Dr Fiona Cameron was responsible for BSB issues and NCGP funding schemes. Prior to joining the ARC, Dr Cameron led the Innovation and Consulting Unit at Western Sydney University. In this role, she worked closely with the university executive, academics, researchers and the university research office to identify opportunities to protect, develop and commercialise intellectual property and build relationships with industry and government. Dr Cameron ended her term as an Executive Director on 30 June 2018.

Head and shoulders of Professor Therese Jefferson, Executive Director, Social, Behavioural and Economic Sciences, wearing a brown jacket.
Professor Therese Jefferson
Executive Director, Social, Behavioural and Economic Sciences (SBE)

Professor Therese Jefferson is responsible for SBE issues and NCGP funding schemes. Professor Jefferson joined the ARC in February 2017. Previously, Professor Jefferson was a Research Fellow at Curtin University of Technology, within the Curtin Business School. Professor Jefferson’s research expertise lies in the gendered aspects of employment, economic security and labour markets, with a special interest in the economic well-being of people in later life and the use of mixed methodologies in economics.

Head and shoulders of Dr Robert Mun, Executive Director, Engineering and Information Sciences, wearing a white shirt and a dark patterned tie.
Dr Robert Mun
Executive Director, Engineering and Information Sciences (EIS)

Dr Robert Mun is responsible for EIS issues and NCGP funding schemes. Dr Mun joined the ARC in May 2018. Previously, Dr Mun was Branch Head at the Defence Science and Technology Group with the Australian Department of Defence, and Scientific Advisor to the Navy and also to the Defence Material Organisation. Dr Mun’s research expertise relates to chemical engineering. He managed the Department of Defence’s Capability and Technology Demonstrator Program, a grant funding scheme promoting innovative defence technologies.
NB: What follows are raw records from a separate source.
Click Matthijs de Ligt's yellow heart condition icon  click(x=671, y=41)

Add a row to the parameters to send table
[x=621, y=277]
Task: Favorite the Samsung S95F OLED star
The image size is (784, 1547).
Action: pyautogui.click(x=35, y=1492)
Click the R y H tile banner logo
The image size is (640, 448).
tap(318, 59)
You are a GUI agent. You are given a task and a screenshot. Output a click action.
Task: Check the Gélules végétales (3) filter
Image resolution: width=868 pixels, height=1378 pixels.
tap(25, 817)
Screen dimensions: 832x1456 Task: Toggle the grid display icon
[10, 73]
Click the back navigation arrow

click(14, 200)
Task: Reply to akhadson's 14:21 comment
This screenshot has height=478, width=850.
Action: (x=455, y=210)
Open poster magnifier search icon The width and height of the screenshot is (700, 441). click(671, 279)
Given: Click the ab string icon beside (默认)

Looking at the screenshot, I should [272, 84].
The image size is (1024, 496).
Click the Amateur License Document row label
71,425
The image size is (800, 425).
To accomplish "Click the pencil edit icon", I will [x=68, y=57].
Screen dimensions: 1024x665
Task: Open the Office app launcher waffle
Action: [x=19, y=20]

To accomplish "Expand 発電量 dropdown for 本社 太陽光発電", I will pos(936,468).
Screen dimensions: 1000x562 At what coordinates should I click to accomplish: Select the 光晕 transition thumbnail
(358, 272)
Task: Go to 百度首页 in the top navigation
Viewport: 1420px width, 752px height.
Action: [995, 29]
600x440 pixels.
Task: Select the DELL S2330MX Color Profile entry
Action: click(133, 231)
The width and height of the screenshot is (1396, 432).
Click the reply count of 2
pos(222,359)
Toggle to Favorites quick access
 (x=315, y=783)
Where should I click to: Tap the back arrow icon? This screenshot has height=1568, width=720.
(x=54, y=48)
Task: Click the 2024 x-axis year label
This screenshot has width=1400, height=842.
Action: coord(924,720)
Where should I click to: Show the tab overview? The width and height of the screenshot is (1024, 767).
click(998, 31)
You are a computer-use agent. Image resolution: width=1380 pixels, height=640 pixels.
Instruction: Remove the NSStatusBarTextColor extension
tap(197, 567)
Head and shoulders of Professor Joanne Tompkins, Executive Director, Humanities and Creative Arts, wearing a red top with a red, beige and black patterned scarf around her neck.
Professor Joanne Tompkins
Executive Director, Humanities and Creative Arts (HCA)

Professor Joanne Tompkins is responsible for HCA issues and NCGP funding schemes. Professor Tompkins joined the ARC in April 2017. Previously, she was Associate Dean (Research) in the Faculty of Humanities and Social Sciences at The University of Queensland. Professor Tompkins’ research expertise lies in the humanities and creative arts, particularly in spatial theories and virtual reality, multicultural theories and drama, intercultural performance and feminist performance. Her research has assisted the development of cultural spaces for theatres, galleries and museums through the three-dimensional visualisation and modelling of theatre spaces.

ARC committees and their roles

The ARC’s committees support activities across four key areas:

  • governance
  • administration of the NCGP
  • administration of ERA and the EI assessment
  • research integrity matters arising from ARC funded-research.


Senior Management Group

Senior Management Group (SMG) supports the CEO to deliver their responsibilities under the ARC Act, the Public Governance, Performance and Accountability Act 2013 (PGPA Act), and the Public Service Act 1999 (PS Act). It oversees management of the agency, monitors and reviews the operations of the agency, and ensures effective communication of the agency’s priorities across all business areas.

SMG generally meets every two weeks and consists of the CEO, Executive General Manager, Branch Manager Policy and Strategy, Acting Branch Manager Corporate Services, Branch Manager Research Excellence, Chief Information Officer, Chief Financial Officer, Chief Program Officer and Director, People and Services.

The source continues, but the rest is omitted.